Webber, 51, was sentenced to a lifetime of involuntary commitment in 2012 after she was found not guilty of first-degree murder by reason of insanity. Authorities said she slashed her daughter's throat at her mother's home in Bloomingdale and then turned the knife on herself.
Webber, who blamed the 2010 episode on psychotropic medicine, has not taken medication in four years and said she would continue to be drug-free, even if the drugs were ordered as part of her eventual discharge plan.
"Marci has a rock-solid legal basis for being discharged today," Schwartz said outside court. "If she's not insane, which she's not, and not a threat to herself or anyone else, which she's not, she needs to be released. The law is very clear."
Following psychologist testimony in September 2017 that Webber was ready for release and her symptoms were in remission, Bakalis ordered the director of the Chicago-Read Mental Health Center to establish a plan for her release.
The conditions he set out included transferring Webber from the acute care unit into the chronic care unit and for her to be granted unsupervised ground privileges for two months.
But a February 2018 suicide attempt got Webber transferred back to Elgin. Bakalis said last May that reports since her return to Elgin have not been favorable.
Schwartz said Webber is the victim of continual harassment by a few staff members, which has caused her to act out. Schwartz said since Webber has been back in Elgin she has been the subject of regular body cavity searches and daily room searches.
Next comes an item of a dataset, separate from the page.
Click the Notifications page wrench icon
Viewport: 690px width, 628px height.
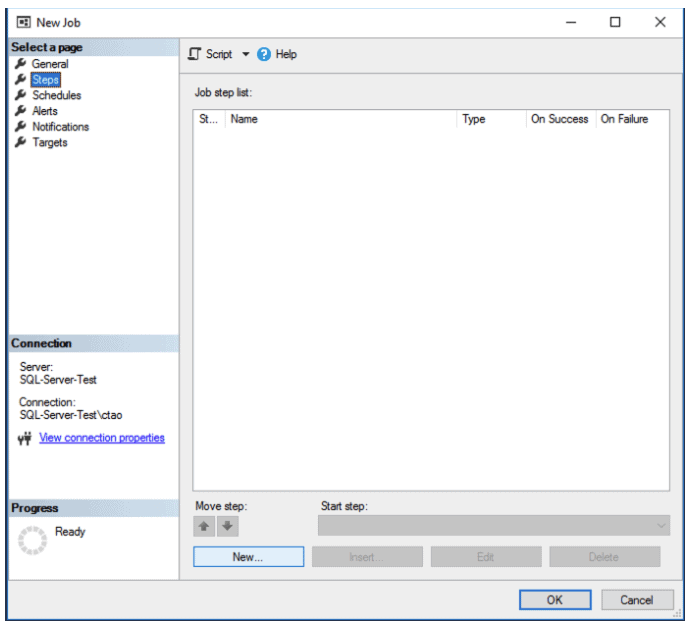click(x=20, y=127)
"I would suggest that I would question anyone who didn't react negatively to such treatment," he said. "She needs to get out. She's being unconstitutionally detained in what is essentially a prison hospital."
A March 15 status date was set to address the harassment accusations and accusations that the health department has not been giving Webber her mail, including items from Schwartz.
The discharge hearing is then scheduled to last three days when it begins at 10 a.m. May 7.